As US-China tensions remain high, other countries’ technologies remain important battlegrounds for strategic influence, and corporate venturers need to tread carefully.

I am delighted to share this thoughtful reader feedback from Neil Foster, global chair of the technology sector team at law firm Brown Rudnick, in response to our editorial yesterday:

  1. Loans are being offered by bailed out UK banks to emerging technology companies at 15-30% plus personal guarantees, because the banks don’t understand tech’s value. Banks understand revenues not IP. Their model is simply unsuited to innovator companies. So when they are told to lend, they offer terms which cannot be accepted, such as personal guarantees by directors.
  2. The US CARES Act appears to be substantially better, although it too has flaws. It will however save jobs. The loans are forgiven if, once the world returns to work, the jobs are saved. If not the interest is mandatorily low, unlike in the UK scheme.
  3. Equity is the only source of capital that doesn’t further impair solvency, but no one wants long term government equity investment, so an equity bridge facility is a good solution (or matched funding without red tape and delay). The team of VCs who lobbied the government last weekend on this point were right to do so, not “irritating”.
  4. Not all funds can bridge: some are closed, some have LP withdrawals, some simply aren’t well capitalised in the UK, and (for pre-series B), the UK relies on high nets, CVCs, EIS/VCTs, and not just funds.
  5. Enhancements to EIS (Enterprise Investment Schemes) for this one tax year would be the big winner. Uncapped EIS equity investments with tax relief at the tax-payer’s top marginal rate would save jobs now and allow tech companies to plan for the longer term, unlike other options. This could have the effect of the UK’s high-net-worth individuals bailing out the technology sector, rather than the government, and with long term capital, not debt on egregious terms.

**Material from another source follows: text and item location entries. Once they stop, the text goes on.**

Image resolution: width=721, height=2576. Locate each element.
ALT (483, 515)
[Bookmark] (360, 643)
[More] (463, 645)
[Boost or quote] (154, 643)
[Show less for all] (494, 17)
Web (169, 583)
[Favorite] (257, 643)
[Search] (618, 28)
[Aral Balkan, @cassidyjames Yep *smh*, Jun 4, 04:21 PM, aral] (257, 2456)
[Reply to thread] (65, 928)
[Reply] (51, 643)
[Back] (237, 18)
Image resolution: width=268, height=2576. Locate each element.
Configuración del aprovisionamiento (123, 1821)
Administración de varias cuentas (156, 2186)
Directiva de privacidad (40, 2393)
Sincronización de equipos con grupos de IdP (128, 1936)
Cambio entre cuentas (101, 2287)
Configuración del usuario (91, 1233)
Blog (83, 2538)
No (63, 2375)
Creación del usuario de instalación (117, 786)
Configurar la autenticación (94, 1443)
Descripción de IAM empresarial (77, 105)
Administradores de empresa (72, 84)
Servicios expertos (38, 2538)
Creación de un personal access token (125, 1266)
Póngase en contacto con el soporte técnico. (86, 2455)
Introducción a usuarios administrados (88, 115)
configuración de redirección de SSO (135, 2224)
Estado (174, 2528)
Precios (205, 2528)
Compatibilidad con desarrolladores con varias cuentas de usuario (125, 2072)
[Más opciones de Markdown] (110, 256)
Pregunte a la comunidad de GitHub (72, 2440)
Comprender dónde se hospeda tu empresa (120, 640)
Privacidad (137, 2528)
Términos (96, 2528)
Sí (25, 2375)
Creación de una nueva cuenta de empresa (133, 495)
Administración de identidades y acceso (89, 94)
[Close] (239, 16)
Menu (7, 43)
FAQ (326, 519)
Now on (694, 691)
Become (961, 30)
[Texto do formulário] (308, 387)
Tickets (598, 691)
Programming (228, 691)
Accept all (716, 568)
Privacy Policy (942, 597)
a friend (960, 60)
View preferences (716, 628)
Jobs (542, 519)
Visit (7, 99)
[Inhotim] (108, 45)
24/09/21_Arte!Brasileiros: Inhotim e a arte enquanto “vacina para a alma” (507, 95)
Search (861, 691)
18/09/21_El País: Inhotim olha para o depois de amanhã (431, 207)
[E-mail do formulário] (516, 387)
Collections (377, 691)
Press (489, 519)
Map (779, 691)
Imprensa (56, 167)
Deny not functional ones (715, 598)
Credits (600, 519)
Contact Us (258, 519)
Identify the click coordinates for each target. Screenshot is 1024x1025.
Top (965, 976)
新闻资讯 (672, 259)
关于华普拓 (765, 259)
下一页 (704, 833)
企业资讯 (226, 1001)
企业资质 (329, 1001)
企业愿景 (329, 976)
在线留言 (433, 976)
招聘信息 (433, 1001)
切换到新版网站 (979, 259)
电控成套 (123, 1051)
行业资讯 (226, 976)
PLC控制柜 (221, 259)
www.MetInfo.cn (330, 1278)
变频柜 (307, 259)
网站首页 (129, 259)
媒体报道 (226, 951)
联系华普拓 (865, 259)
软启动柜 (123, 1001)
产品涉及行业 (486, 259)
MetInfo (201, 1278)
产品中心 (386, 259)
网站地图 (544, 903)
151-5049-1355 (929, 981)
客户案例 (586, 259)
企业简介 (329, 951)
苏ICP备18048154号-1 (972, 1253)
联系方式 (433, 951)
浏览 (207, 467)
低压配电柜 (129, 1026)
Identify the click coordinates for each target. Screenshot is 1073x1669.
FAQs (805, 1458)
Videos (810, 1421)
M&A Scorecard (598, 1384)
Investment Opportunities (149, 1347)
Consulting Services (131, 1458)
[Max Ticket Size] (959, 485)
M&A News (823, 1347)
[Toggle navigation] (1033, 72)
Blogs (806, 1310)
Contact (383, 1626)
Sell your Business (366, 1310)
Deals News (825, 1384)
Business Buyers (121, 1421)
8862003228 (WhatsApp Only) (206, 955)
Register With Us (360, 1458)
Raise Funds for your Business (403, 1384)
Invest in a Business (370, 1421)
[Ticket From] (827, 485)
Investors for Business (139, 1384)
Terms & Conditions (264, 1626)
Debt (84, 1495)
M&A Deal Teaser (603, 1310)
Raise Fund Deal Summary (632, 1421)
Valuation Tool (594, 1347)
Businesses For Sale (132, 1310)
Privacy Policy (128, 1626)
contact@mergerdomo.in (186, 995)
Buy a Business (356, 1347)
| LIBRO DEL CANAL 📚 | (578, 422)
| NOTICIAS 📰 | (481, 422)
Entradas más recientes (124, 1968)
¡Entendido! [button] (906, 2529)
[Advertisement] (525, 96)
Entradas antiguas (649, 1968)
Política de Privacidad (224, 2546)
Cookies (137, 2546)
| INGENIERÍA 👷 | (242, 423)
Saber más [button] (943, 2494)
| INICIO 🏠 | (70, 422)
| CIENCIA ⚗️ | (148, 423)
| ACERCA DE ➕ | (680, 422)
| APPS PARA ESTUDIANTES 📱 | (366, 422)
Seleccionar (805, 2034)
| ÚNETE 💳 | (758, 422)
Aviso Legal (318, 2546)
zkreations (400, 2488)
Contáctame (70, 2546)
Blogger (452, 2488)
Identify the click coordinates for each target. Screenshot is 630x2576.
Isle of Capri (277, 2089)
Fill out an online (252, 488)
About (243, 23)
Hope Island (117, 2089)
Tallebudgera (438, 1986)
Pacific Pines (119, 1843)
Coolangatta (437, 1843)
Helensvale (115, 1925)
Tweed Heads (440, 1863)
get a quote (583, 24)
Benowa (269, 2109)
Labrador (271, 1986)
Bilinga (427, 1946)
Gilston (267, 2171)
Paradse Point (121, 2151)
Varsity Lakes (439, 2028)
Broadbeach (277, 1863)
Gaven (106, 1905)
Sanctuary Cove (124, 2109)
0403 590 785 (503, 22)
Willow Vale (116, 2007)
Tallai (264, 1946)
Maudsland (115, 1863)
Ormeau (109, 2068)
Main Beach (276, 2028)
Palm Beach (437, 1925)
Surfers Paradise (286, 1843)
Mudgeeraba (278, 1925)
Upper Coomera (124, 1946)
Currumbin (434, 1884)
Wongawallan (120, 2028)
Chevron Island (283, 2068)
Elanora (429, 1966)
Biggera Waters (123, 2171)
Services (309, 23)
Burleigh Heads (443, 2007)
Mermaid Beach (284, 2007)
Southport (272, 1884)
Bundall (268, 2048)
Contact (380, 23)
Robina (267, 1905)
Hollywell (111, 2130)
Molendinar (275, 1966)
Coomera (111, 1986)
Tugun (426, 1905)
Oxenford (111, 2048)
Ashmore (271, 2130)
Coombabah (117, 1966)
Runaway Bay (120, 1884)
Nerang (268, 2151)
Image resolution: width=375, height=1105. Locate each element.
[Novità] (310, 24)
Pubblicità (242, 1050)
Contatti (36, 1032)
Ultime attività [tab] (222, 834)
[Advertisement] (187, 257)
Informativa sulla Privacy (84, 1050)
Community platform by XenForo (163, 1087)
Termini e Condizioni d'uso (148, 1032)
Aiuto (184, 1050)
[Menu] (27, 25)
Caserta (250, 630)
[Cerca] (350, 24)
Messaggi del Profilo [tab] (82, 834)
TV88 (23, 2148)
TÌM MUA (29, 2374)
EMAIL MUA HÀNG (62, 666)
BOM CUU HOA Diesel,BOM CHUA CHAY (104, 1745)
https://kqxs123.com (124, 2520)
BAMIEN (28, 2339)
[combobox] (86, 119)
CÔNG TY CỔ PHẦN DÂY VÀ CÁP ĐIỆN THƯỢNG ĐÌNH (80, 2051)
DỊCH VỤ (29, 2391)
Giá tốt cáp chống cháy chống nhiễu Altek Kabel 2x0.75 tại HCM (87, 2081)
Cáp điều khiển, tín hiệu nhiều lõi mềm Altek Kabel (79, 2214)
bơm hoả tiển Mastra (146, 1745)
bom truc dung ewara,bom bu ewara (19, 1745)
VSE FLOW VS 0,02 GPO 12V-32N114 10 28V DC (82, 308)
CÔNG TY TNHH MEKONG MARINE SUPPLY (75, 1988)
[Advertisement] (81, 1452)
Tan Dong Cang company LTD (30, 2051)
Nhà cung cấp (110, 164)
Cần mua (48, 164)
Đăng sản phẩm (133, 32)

Emerging companies require equity funding every year, and a large slice of this generation of innovator companies may simply die away this summer, stifling the very innovation that is utterly vital, now more than ever.

No one knows which company will become the next Arm Holdings, Sophos, Oxford Nanopore, SkyScanner or Babylon Health when they start. Now is not the time to cling to the true believer’s claim that only the fittest should survive.

Today, the issue is that it won’t be the fittest, just those with the timing to have just closed a financing round last month rather than trying to do so next month. The key is for innovator companies to survive the summer, in relation to which the government can and should help.”

By James Mawson

James Mawson is founder and chief executive of Global Venturing.